Andrew Hartig wrote:
> Rob (et al):
> 
> OMG - I can't believe that Rob's recordings aren't listed! For public 
> record, Rob HAS been a long time visitor and supporter. I KNOW those 
> recordings were listed -- I must have lost a page update when my laptop died.
> 
> Anyhow, Rob's recordings are great [no, I'm not getting paid to state this 
> :-) ]. I will be sure that they get listed shortly.
> 
> Rob brings up an interesting point: The cittern page started off as 
> "Renaissance," but there are obviously other interesting avenues to pursue. 
> What would others like to see the page include? I don't feel at all that 
> the Scottish cittern music of the 1650s is any more out of place than 
> Playford's publications of 1666.
> 

Having read my way through a huge volume about madrigals which dealt 
with what 'renaissance' really meant I'd say that Scottish 17th c 
cittern music probably isn't too 'late' for renaissance... because if 
anything it probably reflects much what folk had done with 
cittern-things before the renaissance, during the renaissance, and after 
the renaissance.

The cittern outburst on Rob's 'Flowers of the Forest' could almost be a 
McGuinn 12-string or Nashville tuning rythm guitar - sort of proving 
that taste for bright, airy, rythmic sound is enduring and permanent. 
Byrd to Byrds, no big problem. But it could also equally well be a bit 
of the slightly over-the-top music which Mary Queen of Scots indulged in 
whenever she struck camp with her retinue a century earlier (her habit 
of holding personal rock concerts constantly got her into trouble).

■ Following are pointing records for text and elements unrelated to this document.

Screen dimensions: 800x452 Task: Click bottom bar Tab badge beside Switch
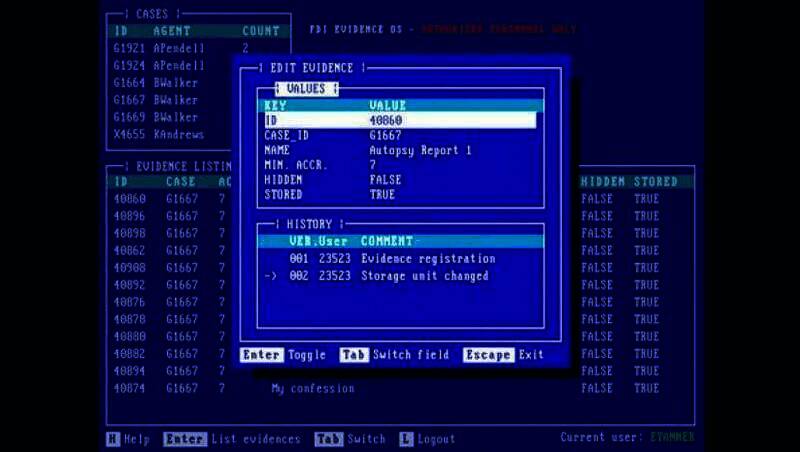328,439
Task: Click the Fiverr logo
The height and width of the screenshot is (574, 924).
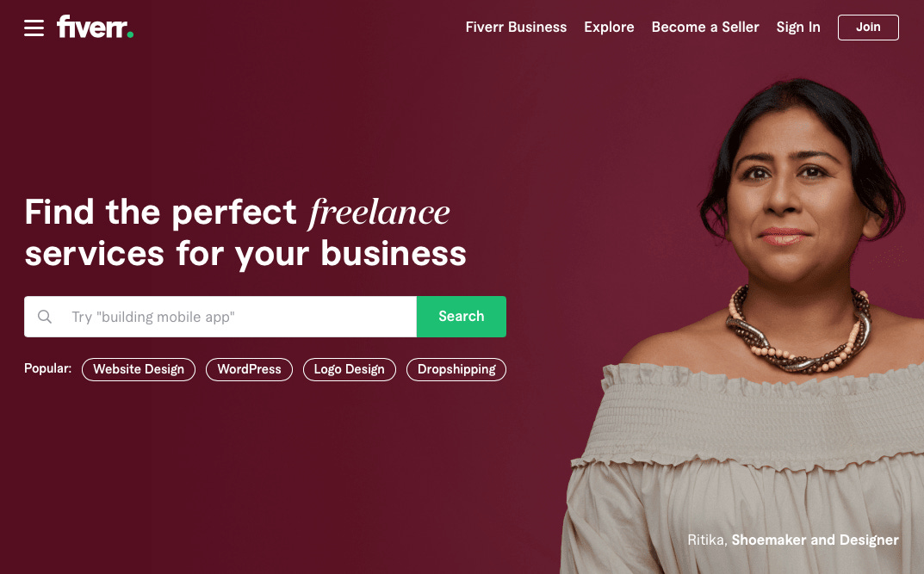Action: [95, 27]
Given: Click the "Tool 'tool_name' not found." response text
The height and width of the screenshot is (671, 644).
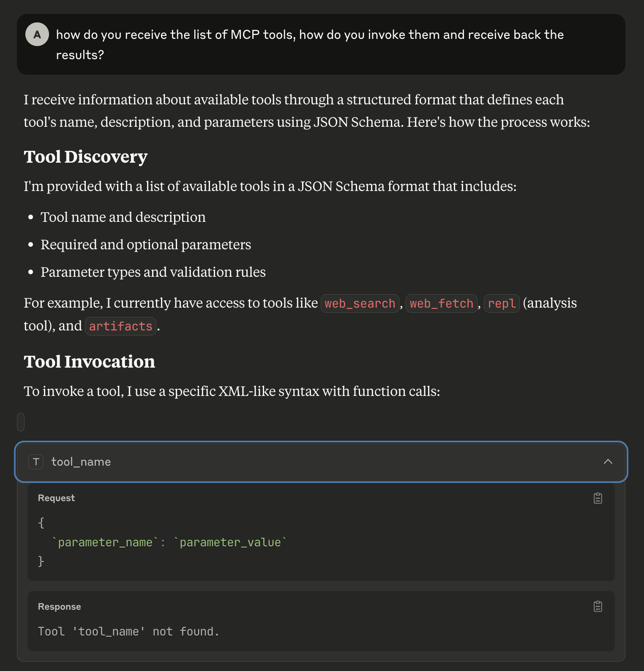Looking at the screenshot, I should [128, 631].
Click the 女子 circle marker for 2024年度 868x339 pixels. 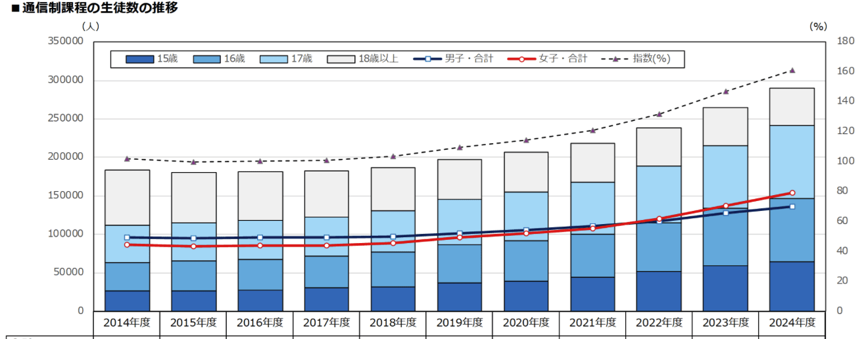pos(792,192)
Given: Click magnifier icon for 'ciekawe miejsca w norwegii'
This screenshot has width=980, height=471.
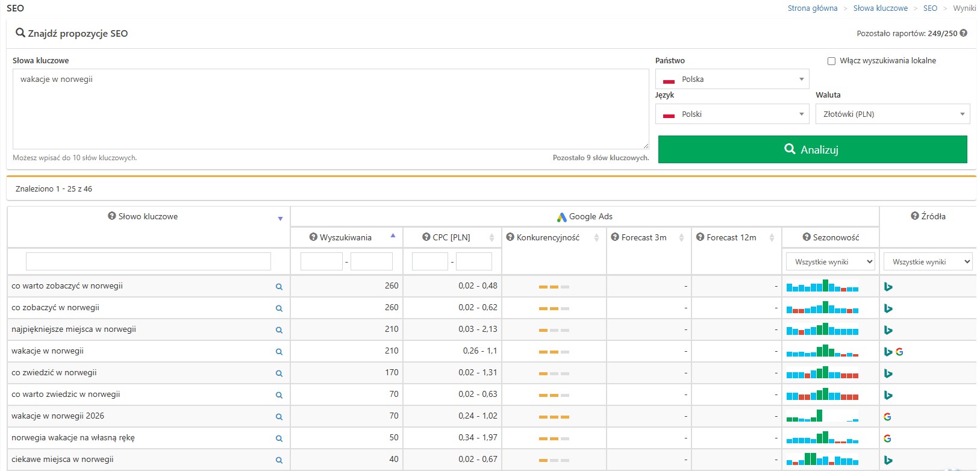Looking at the screenshot, I should coord(279,460).
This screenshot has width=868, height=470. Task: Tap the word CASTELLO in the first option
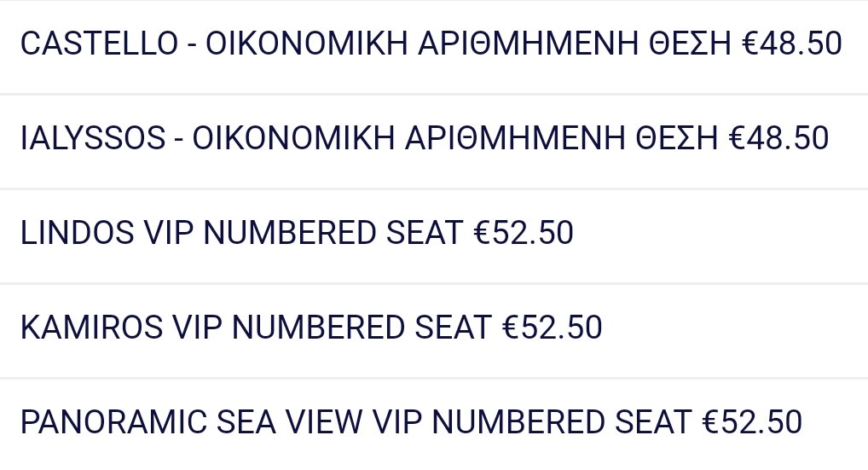tap(99, 44)
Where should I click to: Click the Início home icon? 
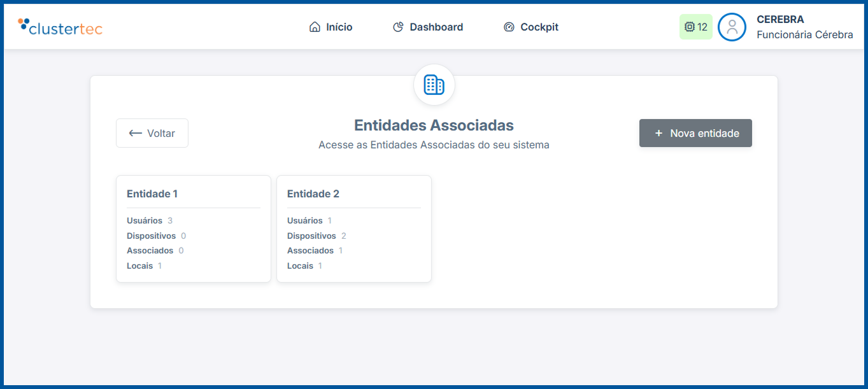click(315, 27)
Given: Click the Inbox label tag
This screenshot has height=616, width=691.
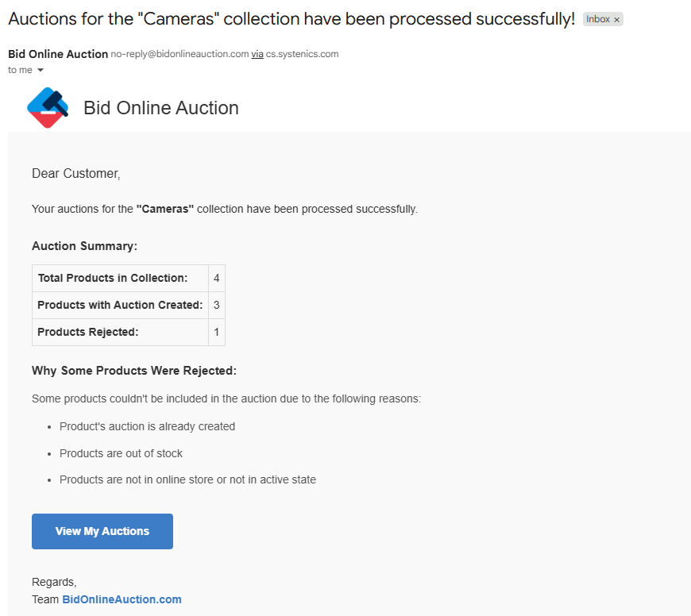Looking at the screenshot, I should coord(597,20).
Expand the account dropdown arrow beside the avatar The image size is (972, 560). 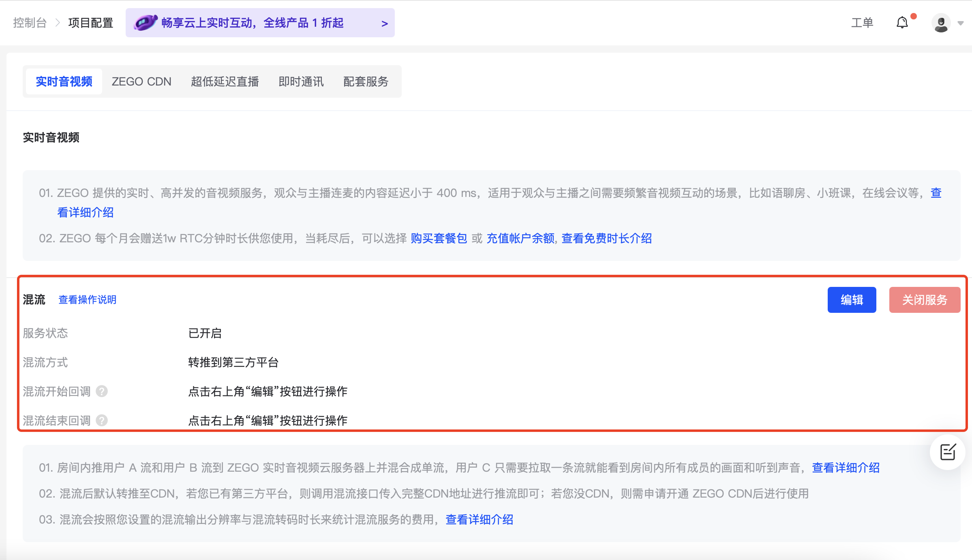tap(961, 24)
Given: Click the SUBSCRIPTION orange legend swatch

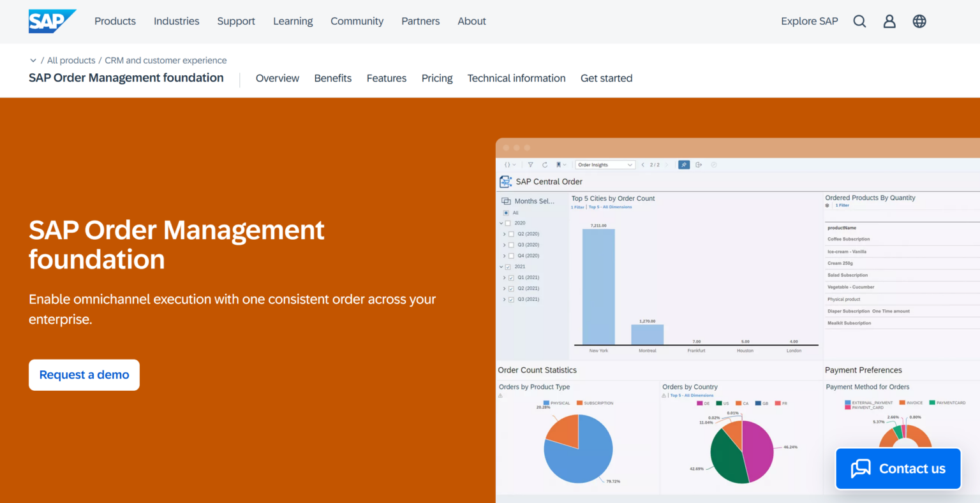Looking at the screenshot, I should (579, 403).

This Scottish music is often dismissed by academic classical musicians 
as being of no interest or merit, partly because they don't know 
Scottish music but mainly because it is not complex and rarely covers 
dozens of pages (or even bars...). To sound good it has to be played 
with a combination of precision and feeling, and with exactly the right 
kind of ornaments (and variations) which Rob manages to extrapolate from 
both baroque-classical technique and the continuing traditions of 
Scottish music. Most players have only been exposed to the former.

We should all remember that in the centuries involved, most people who 
could afford a cittern were permanently drunk and probably didn't know 
what century it was anyway. Even lute players would probably have failed 
a breathalyser test 12 hours of the day. We have a lot to live up to.